Baltimore also played a match at Schenectady, New York on April 11, 1946 in-between Games 2 and 3 due to them playing a national professional invitational tournament there, with that game being considered a consolation prize round there. The game in question would end up going into overtime, but it ended with the Baltimore Bullets winning 61–58 over the Philadelphia Sphas in an unrelated tournament match that went to overtime.

===Awards and honors===
- Stanley Stutz was considered the leading scorer of the entire ABL for the 1945–46 season. (In actuality, Art Hillhouse of the Philadelphia Sphas would claim that honor.)

==World Professional Basketball Tournament==
Because the Baltimore Bullets officially held the best record in the regular season for the American Basketball League (and later won that league's championship), they were given their first ever invitation to the World Professional Basketball Tournament in Chicago, as well as the first official ABL representative of the WPBT since either the Brooklyn Eagles in the 1944 WPBT or the Philadelphia Sphas in the 1941 WPBT, depending on whether one would count the Brooklyn squad's first half inclusion that year in the ABL or not. In any case, the original Baltimore Bullets franchise would enter the 1946 World Professional Basketball Tournament that would run from March 25–April 8, 1946 for what would become its longest period ever for the WPBT's history as they competed against other teams that were either independently ran franchises or were from the longtime rivaling National Basketball League. In the first round, the Bullets saw themselves go up against the Dayton Mickeys (who were the rebranded version of the runner-up team from the previous year's WPBT event in the Dayton Acmes alongside the Dayton Aviators in 1944 and the Dayton Dive Bombers in 1943), a team that was composed of servicemen players that were primarily from the American Basketball League itself alongside the independently ran New York Renaissance team that had been stationed at the Wright Field in Riverside, Ohio despite World War II officially being over with. Despite the Dayton squad looking to get back into the championship round to potentially get revenge on the two-time NBL and WPBT champion Fort Wayne Zollner Pistons, the Bullets would end up making the first round match go down to the wire with Dayton, with the Baltimore roster upsetting the previous runner-up Mickeys 61–58 in what later became their final match ever played in the history of the WPBT.
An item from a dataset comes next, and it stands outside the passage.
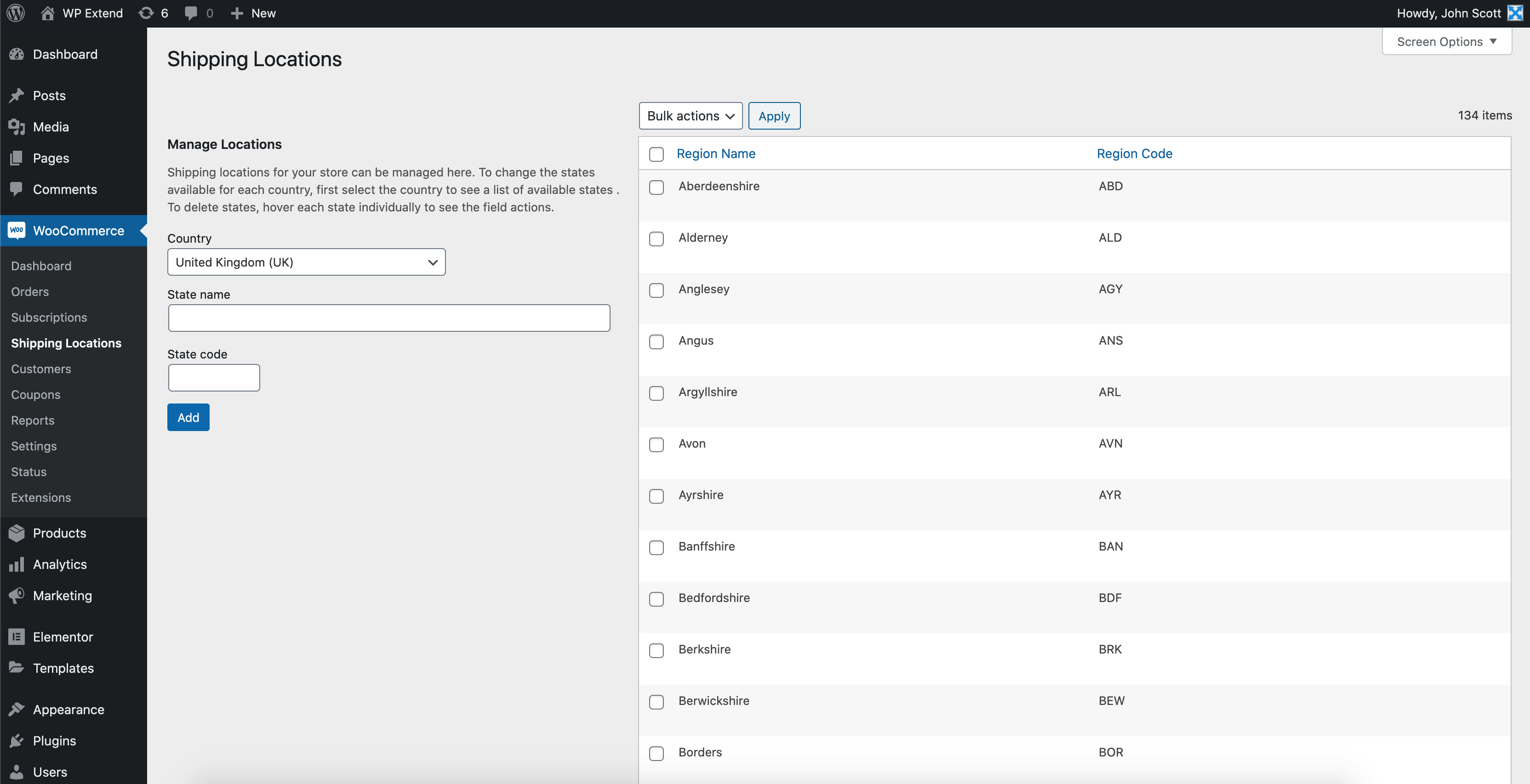
Task: Select all regions with header checkbox
Action: click(x=657, y=153)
As for the Bullets, their second round opponent would see them go up against another independently run team, this time going up against the Anderson Chiefs (sometimes being referred to as the Chief Anderson Meat Packers due to them being a works team that was created by Duffey Meat Packing, Inc.), a newly created team that would beat an NBL team themselves in the Cleveland Allmen Transfers in what later became their final game ever played. Similar to the first round match that Baltimore had against the previous year's runner-ups in the WPBT, the Anderson Chiefs would prove to have a competitive edge to themselves that would get them noticed by the rivaling National Basketball League not long afterward (later being renamed to the Anderson Duffey Packers in the process there), but the Bullets would end up winning another close match in the end, this time with a 67–65 victory instead. The Bullets would later see the Anderson Packers (removing the Duffey part of their name by that time) when both franchises left the ABL and NBL respectively to join the BAA (first for the Bullets) and the National Basketball Association, with them playing against each other a few more times afterward during the 1949–50 NBA season.
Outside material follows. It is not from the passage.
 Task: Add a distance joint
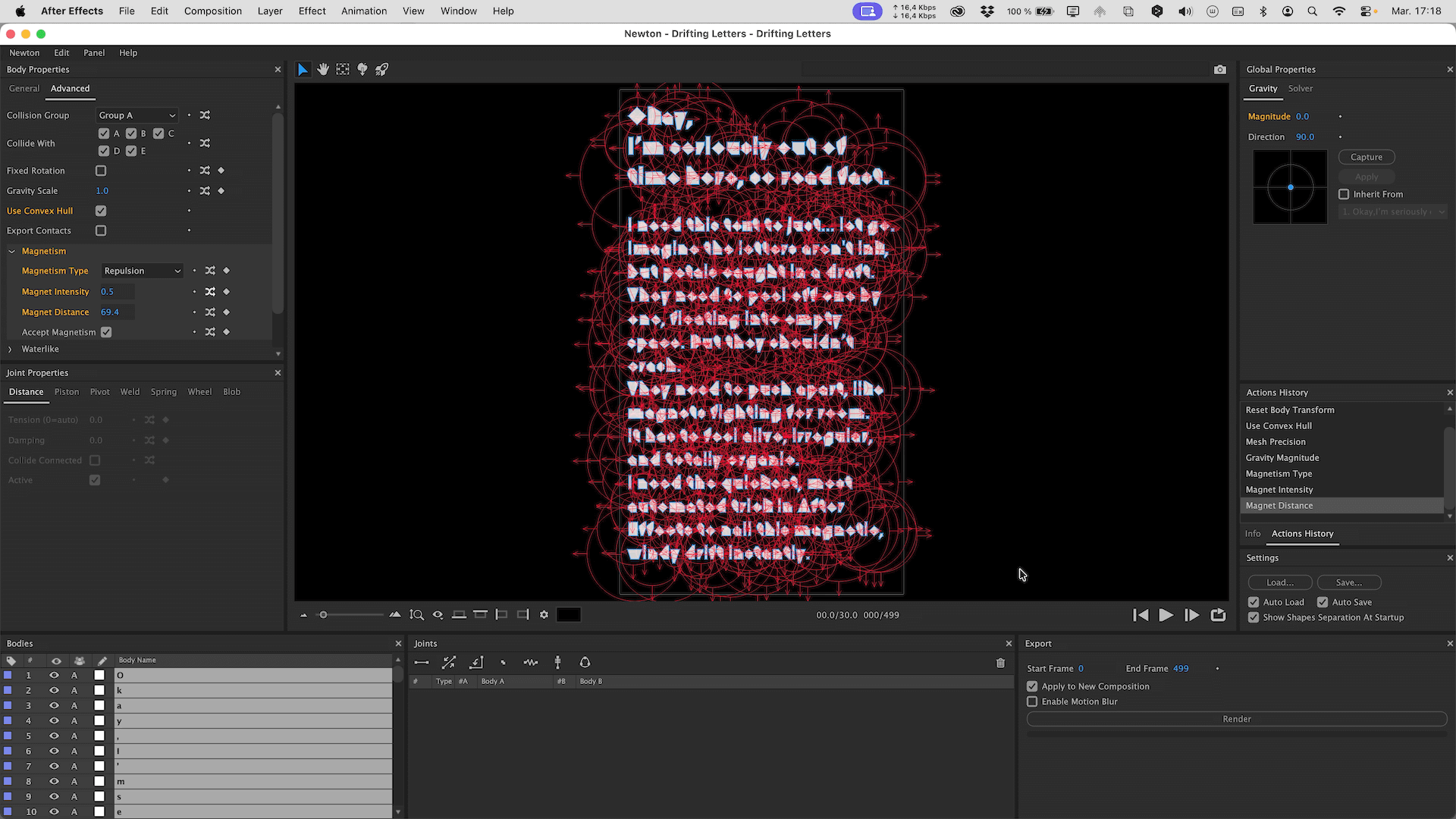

In the semifinal round, the Baltimore Bullets would get their own chance to dethrone the two-time defending WPBT champion Fort Wayne Zollner Pistons after they had previously been dethroned as repeating NBL champions by the Rochester Royals earlier on in their season. For the third match in a row, the Bullets would have themselves go down to the wire in a very close match-up with their opponent, this time against the two-time defending champions of the NBL and WPBT. However, unlike their other two matches against the Dayton Mickeys and Anderson Chiefs, the Fort Wayne Zollner Pistons would end up being the team that would get that close finish in the end with a 50–49 defeat that would cause the Zollner Pistons to get back to the WPBT championship round for a third straight year in a row, while the Baltimore Bullets would end up going to the third place consolation round in their first visit to the WPBT ever. Funnily enough, similar to the Anderson franchise, the Bullets and Fort Wayne franchises would end up being able to meet up with each other later on when they both decided to leave their respective leagues to first join the newer Basketball Association of America (though with the Pistons removing the Zollner part of their name due to that league not allowing for sponsorships to be a part of team names) and then the present-day National Basketball Association as regular, competitive teams there from 1948 until 1954 when Baltimore decided to fold their franchise early into the 1954–55 NBA season.
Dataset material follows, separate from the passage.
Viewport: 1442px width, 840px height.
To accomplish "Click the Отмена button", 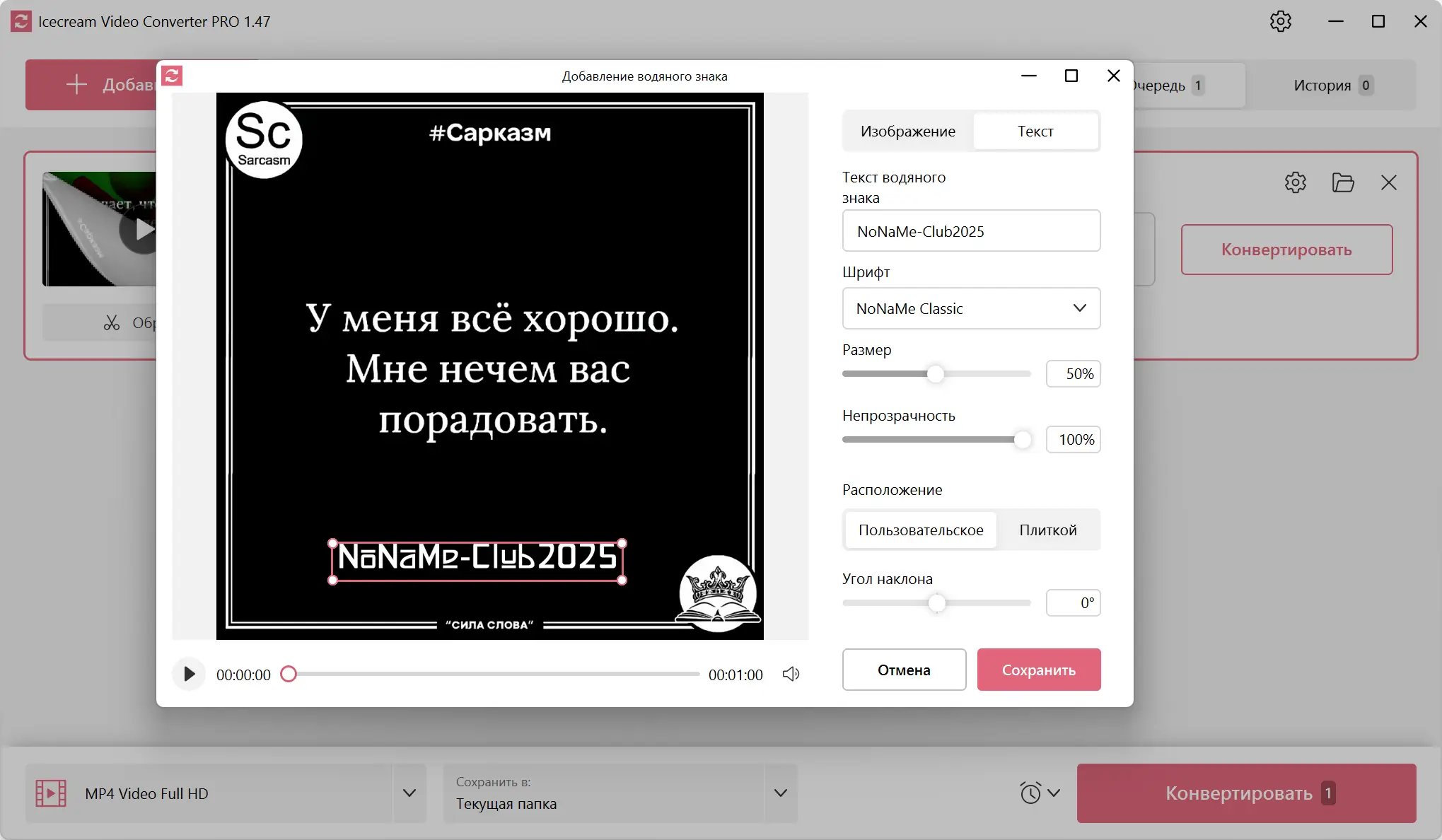I will tap(904, 670).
Finally, in the third place consolation prize round, the Bullets would see themselves go up against the National Basketball League's Chicago American Gears, who had been the local favorites to win the entire event (especially with their star center George Mikan playing for the roster), but the fouling out of George Mikan in the second half of their semifinal match against fellow NBL opponents in the Oshkosh All-Stars led to the American Gears losing their semifinal match 72–66 to see the Baltimore Bullets of the ABL for the only time both the championship round and third place consolation prize round were placed into a best of three series instead of a winner takes all match-up. While the championship match-up would prove to utilize the best of three series to its full advantage between Fort Wayne and Oshkosh, the third place consolation prize round would prove to not need it so much by comparison. In the first game of the third place consolation prize round, the Bullets would still keep things competitive with the Chicago American Gears, but the American Gears would end up coming out on top with their first game with a 59–54 victory in Chicago's favor. As for the second and final game in the series, George Mikan and the American Gears would prove to be far too much for the ABL's Baltimore Bullets to overcome in their rematch, as it was the only match Baltimore could not keep close in the WPBT, as they would lose the third place consolation prize with a 65–50 defeat in the second match to be swept 2–0 to Chicago. To make matters worse for them, despite the American Gears not even being in the championship match-up series, George Mikan would end up being named the WPBT's MVP this year, though the Bullets would see two players of theirs in Mike Bloom and Stanley Stutz appear in the All-Tournament Second Team to make up for it.

===Scores===
- Won first round (61–58) over the Dayton Mickeys
- Won quarterfinal round (67–65) over the Anderson Chiefs
- Lost semifinal round (49–50) to the Fort Wayne Zollner Pistons
- Lost third place consolation prize series (0–2) to the Chicago American Gears
  - Lost April 5, 1946 third place consolation prize series match (54–59) to the Chicago American Gears
  - Lost April 6, 1946 third place consolation prize series match (50–65) to the Chicago American Gears
    - No Game 3 was played on April 8, 1946 between Baltimore and Chicago.